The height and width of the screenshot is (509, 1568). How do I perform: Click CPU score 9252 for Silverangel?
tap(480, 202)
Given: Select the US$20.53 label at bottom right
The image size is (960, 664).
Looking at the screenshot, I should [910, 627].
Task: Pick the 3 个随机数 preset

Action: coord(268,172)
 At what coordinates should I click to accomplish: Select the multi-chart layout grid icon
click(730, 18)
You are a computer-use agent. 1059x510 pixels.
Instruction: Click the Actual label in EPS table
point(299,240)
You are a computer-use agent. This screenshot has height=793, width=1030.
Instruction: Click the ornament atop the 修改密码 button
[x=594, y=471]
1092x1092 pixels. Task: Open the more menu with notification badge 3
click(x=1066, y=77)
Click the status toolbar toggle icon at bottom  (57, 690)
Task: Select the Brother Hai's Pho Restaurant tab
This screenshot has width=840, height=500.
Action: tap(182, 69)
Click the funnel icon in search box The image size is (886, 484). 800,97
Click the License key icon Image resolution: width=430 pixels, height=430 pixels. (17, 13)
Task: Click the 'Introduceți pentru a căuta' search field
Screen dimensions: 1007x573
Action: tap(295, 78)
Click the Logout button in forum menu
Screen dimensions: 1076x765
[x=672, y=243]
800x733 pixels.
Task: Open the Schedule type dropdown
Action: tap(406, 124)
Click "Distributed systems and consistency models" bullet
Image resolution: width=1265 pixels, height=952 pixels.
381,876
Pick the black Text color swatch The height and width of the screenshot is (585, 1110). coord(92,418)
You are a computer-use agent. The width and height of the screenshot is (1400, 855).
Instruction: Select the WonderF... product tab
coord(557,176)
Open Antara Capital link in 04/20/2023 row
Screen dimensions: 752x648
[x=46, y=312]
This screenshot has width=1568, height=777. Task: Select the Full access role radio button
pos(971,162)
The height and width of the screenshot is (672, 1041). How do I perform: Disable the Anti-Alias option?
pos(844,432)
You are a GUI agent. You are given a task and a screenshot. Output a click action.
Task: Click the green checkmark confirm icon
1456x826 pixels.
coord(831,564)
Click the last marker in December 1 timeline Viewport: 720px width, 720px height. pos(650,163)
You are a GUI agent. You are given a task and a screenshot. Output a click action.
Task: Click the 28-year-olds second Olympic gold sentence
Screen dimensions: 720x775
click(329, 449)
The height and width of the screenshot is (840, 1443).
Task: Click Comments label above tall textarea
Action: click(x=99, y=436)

┄┄┄┄┄┄┄┄┄┄┄┄┄┄┄┄┄┄┄┄

Exercise requirements:
All that belongs in your answer is the stretch of entries above from the line with "Instruction: Click the Actual" through the line with "Click the status", printed exactly.

Exercise response:
Instruction: Click the Actual label in EPS table
point(299,240)
You are a computer-use agent. This screenshot has height=793, width=1030.
Instruction: Click the ornament atop the 修改密码 button
[x=594, y=471]
1092x1092 pixels. Task: Open the more menu with notification badge 3
click(x=1066, y=77)
Click the status toolbar toggle icon at bottom  (57, 690)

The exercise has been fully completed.